Report how many lines in the records below contain the string "topcar", matching case exactly. Give only the number.

Entries for locating text and elements

·····

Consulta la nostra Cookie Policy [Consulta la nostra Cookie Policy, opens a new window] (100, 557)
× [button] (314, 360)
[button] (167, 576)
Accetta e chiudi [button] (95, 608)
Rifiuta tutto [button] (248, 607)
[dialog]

·····

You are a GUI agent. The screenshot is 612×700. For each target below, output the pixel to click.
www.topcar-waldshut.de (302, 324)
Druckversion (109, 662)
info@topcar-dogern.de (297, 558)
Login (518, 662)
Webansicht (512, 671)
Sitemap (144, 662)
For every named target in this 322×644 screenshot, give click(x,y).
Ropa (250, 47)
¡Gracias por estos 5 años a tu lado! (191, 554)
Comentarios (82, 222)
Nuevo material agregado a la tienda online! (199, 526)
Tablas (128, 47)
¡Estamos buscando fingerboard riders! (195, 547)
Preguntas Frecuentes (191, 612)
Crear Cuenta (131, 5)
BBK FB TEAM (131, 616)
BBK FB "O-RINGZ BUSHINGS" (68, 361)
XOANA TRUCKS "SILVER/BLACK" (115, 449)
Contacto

·····

FINAL RESULT:
2